Task prompt: Print the entries exactly; no image belongs in the copy.

Records provided:
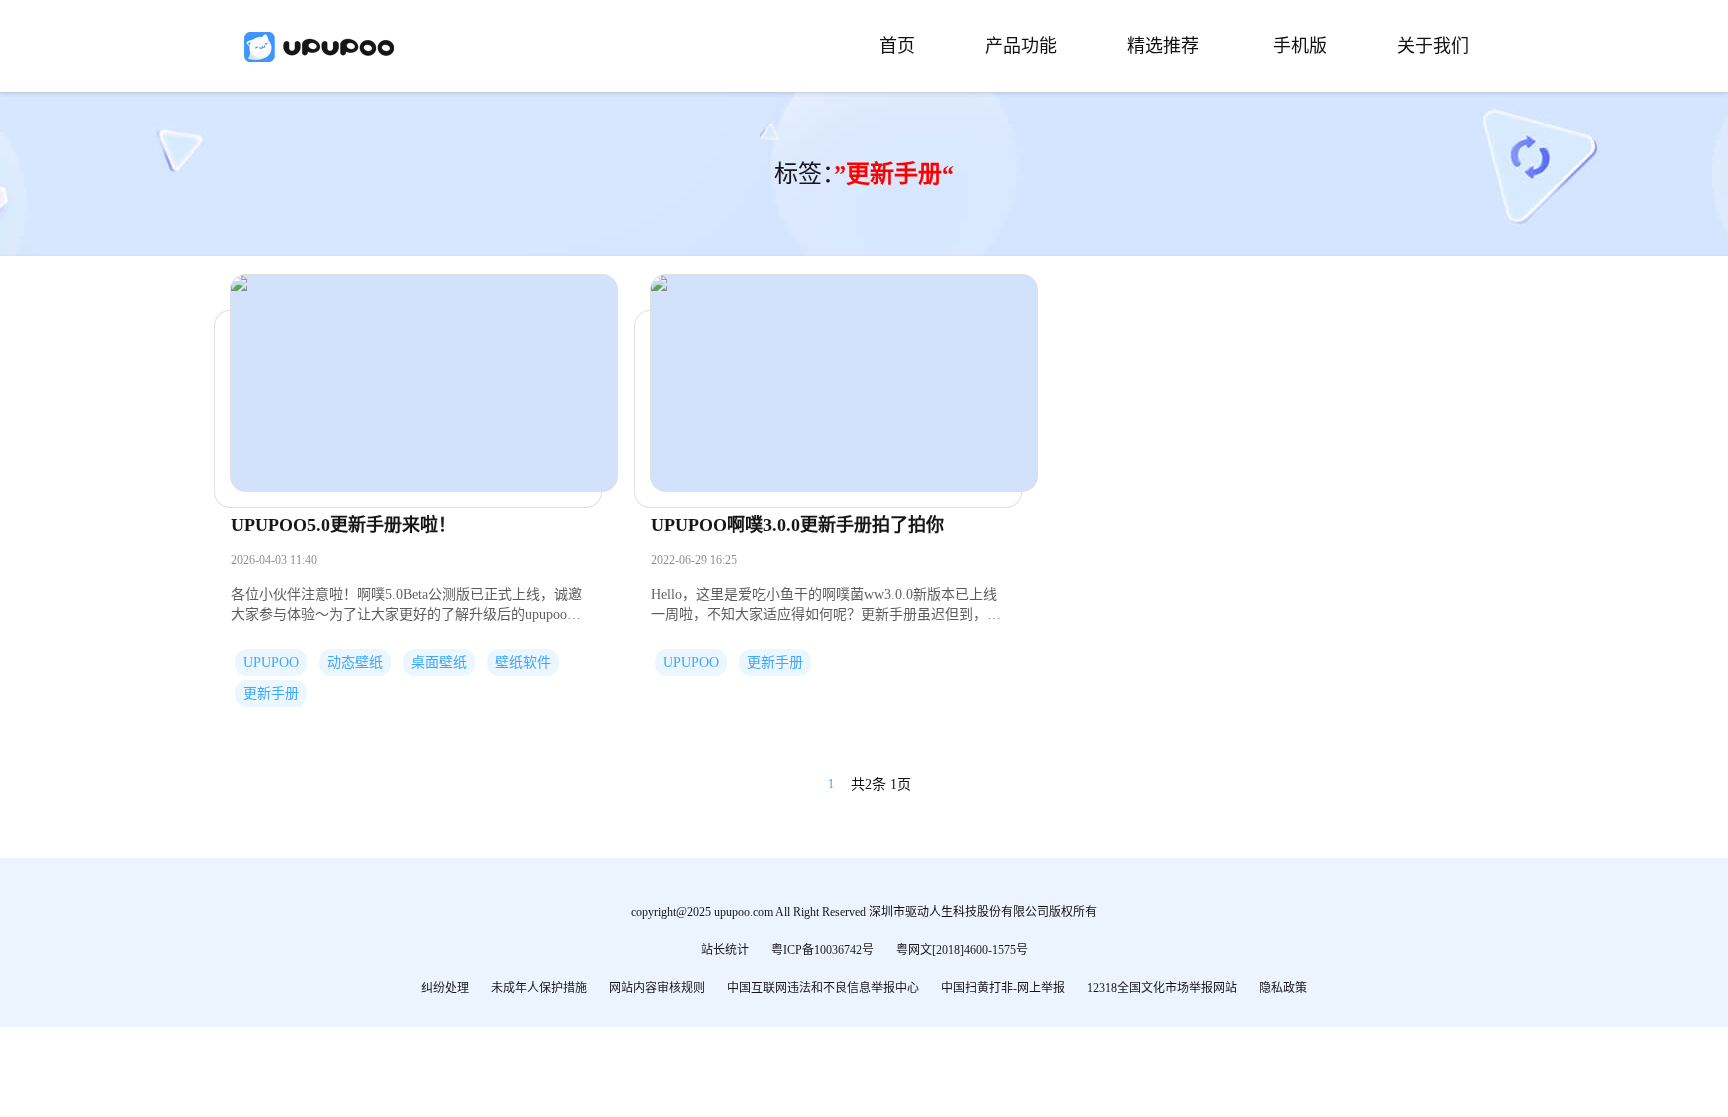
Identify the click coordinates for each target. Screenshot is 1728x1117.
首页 (897, 46)
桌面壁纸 (439, 662)
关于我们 (1433, 46)
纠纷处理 (445, 988)
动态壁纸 (355, 662)
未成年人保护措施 (539, 988)
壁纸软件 (523, 662)
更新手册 (271, 693)
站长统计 (725, 950)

Exercise answer:
Identify the click coordinates for each target. Screenshot is 1728x1117.
首页 (897, 46)
桌面壁纸 (439, 662)
关于我们 (1433, 46)
纠纷处理 (445, 988)
动态壁纸 (355, 662)
未成年人保护措施 (539, 988)
壁纸软件 (523, 662)
更新手册 (271, 693)
站长统计 (725, 950)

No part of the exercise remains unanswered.